China’s state-run semiconductor fund engulfed in scandal as Beijing probes three senior executives for alleged corruption
3 Aug 2022 (South China Morning Post)
China’s state-run chip industry investment fund, a central plank in Beijing’s efforts to achieve “semiconductor independence”, has become engulfed in anti-corruption probes, with a number of its executives under investigation, according to official announcements and local media reports.
While authorities have released few details, the scope of the probe – which involves at least three senior executives from the fund – shows that it could be another scandal as big as the Hanxin chip case in 2006 when the country’s first home-grown computer chip was exposed as a fake.
China’s Central Commission for Discipline Inspection, the country’s top disciplinary watchdog, confirmed over the weekend that Ding Wenwu, the former president of the China Integrated Circuit Industry Investment Fund, was being investigated for suspected “serious violations of discipline and laws”, a term that usually refers to corruption. The announcement came two weeks after Lu Jun, the fund’s former chief executive, became the target of a similar probe.
Separately, Chinese magazine Caixin reported on Sunday that Yang Zhengfan, another executive at the fund, was also being investigated.
While there is no evidence or official announcements to confirm any links between the three cases, the fact that they all worked for the Big Fund – as it is known in China – has invited scrutiny of its operations amid a nationwide push to achieve self sufficiency in semiconductor production.
The fund was set up in 2014 by the Ministry of Finance and China Development Bank Capital, as part of a plan to “leapfrog” developments in the semiconductor industry.
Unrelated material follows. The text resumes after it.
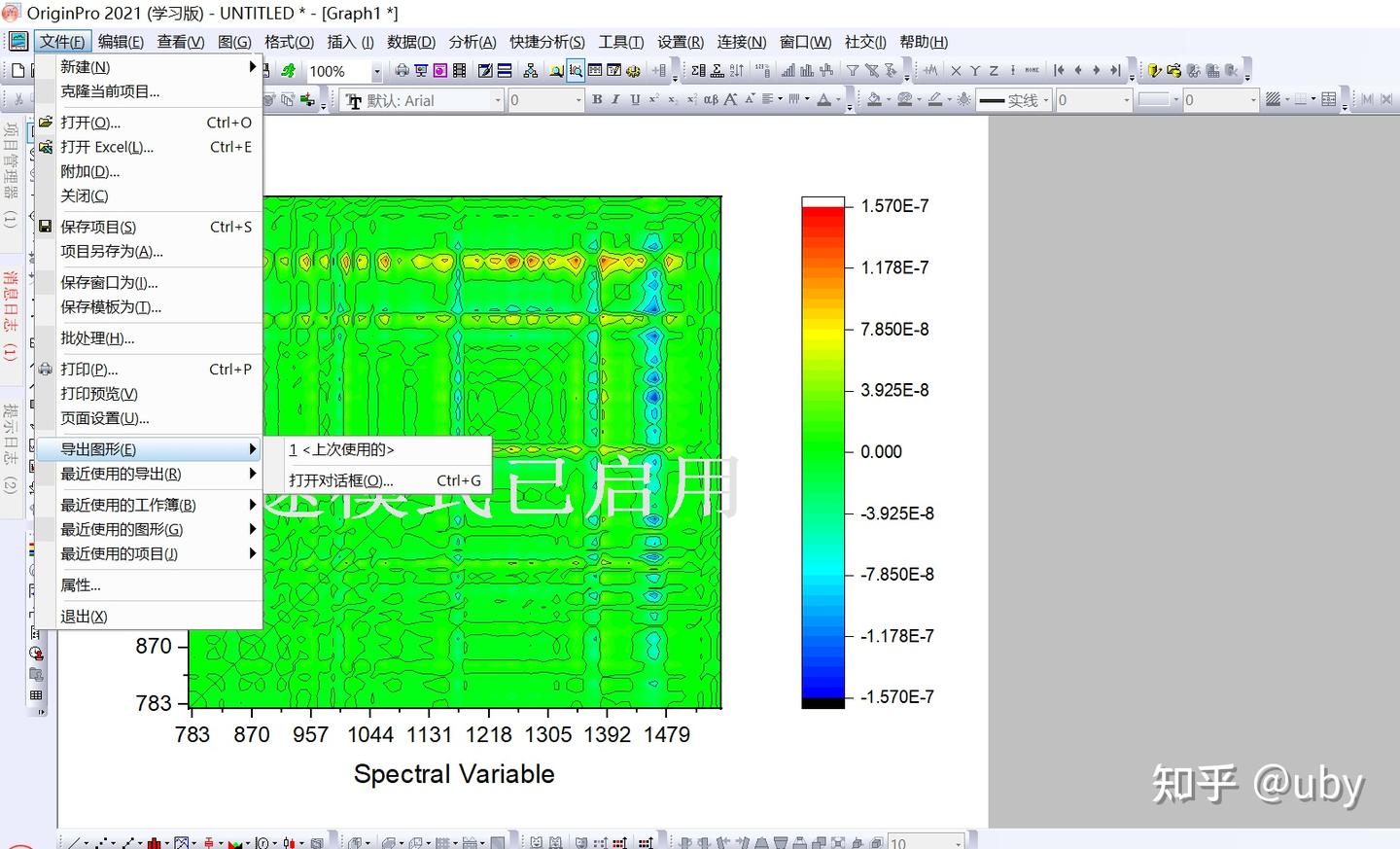Toggle underline text formatting
The height and width of the screenshot is (849, 1400).
tap(635, 99)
Backed by some of the country’s biggest state-owned companies such as China Tobacco and China Mobile, the first round managed over 138 billion yuan (US$20 billion) and was seen as the country’s primary financing vehicle to support the capital-intensive chip industry.
“The fund can reflect the national will, and meet the strategic industry’s need for long term investment,” Wang Zhanfu, former chairman of the Big Fund, was quoted saying in a 2017 article published by the National Manufacturing Strategy Advisory Committee, a think tank advising Beijing on plans to upgrade the manufacturing sector.
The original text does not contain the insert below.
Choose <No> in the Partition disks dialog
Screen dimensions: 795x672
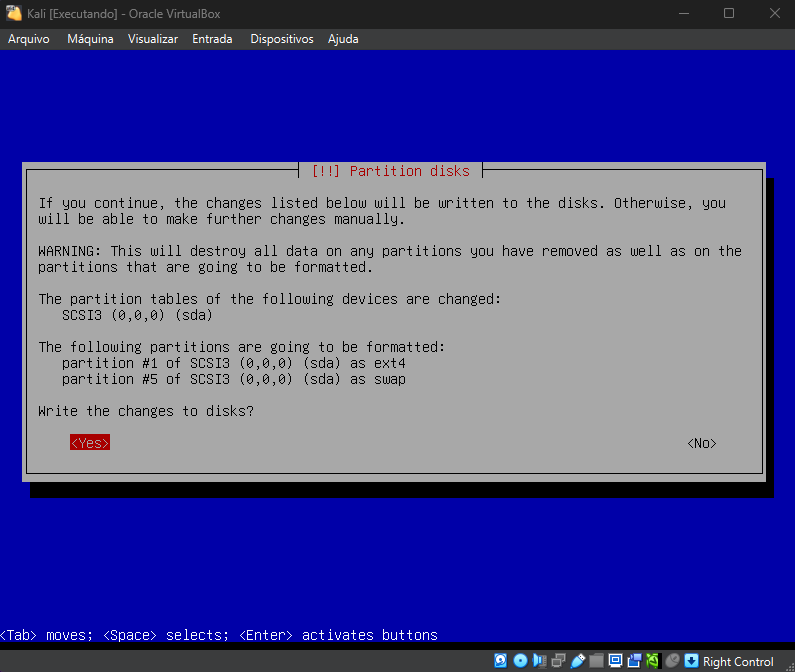[702, 443]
The first fund mainly focused on advancing China’s semiconductor manufacturing capability by backing major chip makers, including Shanghai-based foundry Semiconductor Manufacturing International Corp and Yangtze Memory Technologies Corp. The push did indeed lead to a jump in chip production, with the nation’s semiconductor output almost doubling to 185.1 billion units five years after the fund was set up.
Spurred by Beijing’s push, provincial governments across China jumped on the bandwagon with their own chip-related ventures. By 2019, the combined government-backed chip investment funds in China had reached almost 500 billion yuan, according to an estimate by the China Semiconductor Industry Association.
Amid rising geopolitical tensions with the US that year, the Big Fund raised a second round of US$29 billion and started to lean towards applications in the downstream supply chain, including chip design, advanced materials and manufacturing equipment in an effort to realise self-reliance.
However, despite the large pool of funds, the money was not always efficiently used. Big Fund-backed Tsinghua Unigroup, a once high-flying chip maker, was saddled with more than 200 billion yuan in debt after too much expansion, and was forced into a restructuring process last year.
The track record of being able to produce more locally made chips has also been spotty lately. In 2019, local companies accounted for only 15.7 per cent of the country’s US$125 billion integrated circuit market, up only slightly from 15.1 per cent five years earlier when the Big Fund was set up, according to US research firm IC Insights.
The corruption probes into the Big Fund executives come after a separate investigation into former Tsinghua Unigroup chairman Zhao Weiguo, who led the company’s aggressive and highly leveraged mergers and acquisitions until the group defaulted on its debts in 2020.
Tsinghua Unigroup has since gone through bankruptcy restructuring and is now under the management of a new owner.